■ Task prompt ■
Please give the material from the line with "Click the Disabled status badge" up to and including the line with "point(305,101)" again, and nothing else, with "Disabled" swapped for "Enabled" and everything else unchanged. Leave the pictures out of your answer.

■ Stored rows ■

## BEGIN

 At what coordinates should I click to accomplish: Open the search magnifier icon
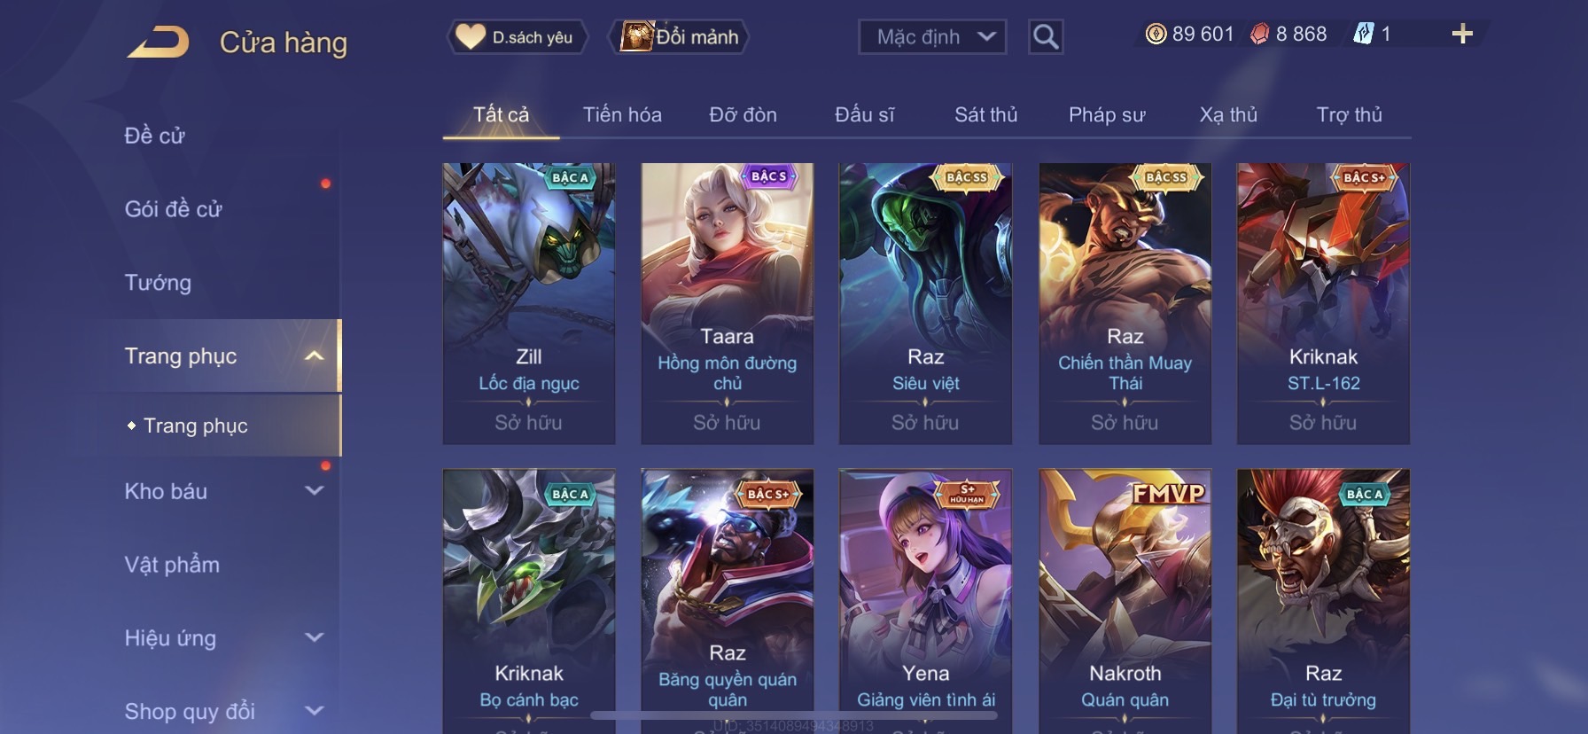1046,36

## END
## BEGIN

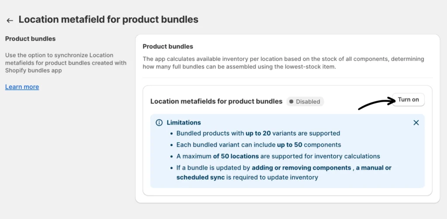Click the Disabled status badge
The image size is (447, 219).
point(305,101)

## END

■ Task response ■
Click the Enabled status badge
The image size is (447, 219).
point(305,101)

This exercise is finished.